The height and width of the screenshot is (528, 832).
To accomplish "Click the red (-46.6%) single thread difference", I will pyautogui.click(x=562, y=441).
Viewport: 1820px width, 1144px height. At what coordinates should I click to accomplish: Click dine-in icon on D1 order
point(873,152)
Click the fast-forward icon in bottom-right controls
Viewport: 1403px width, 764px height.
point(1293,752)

_ _ _ _ _ _ _

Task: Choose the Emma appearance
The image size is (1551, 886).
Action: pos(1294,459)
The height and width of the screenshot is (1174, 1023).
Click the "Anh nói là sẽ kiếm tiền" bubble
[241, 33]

_ _ _ _ _ _ _

**Short task**
Show each line from the rows above that includes the word "accomplish".

**Result**
To accomplish "Click the red (-46.6%) single thread difference", I will pyautogui.click(x=562, y=441).
Viewport: 1820px width, 1144px height. At what coordinates should I click to accomplish: Click dine-in icon on D1 order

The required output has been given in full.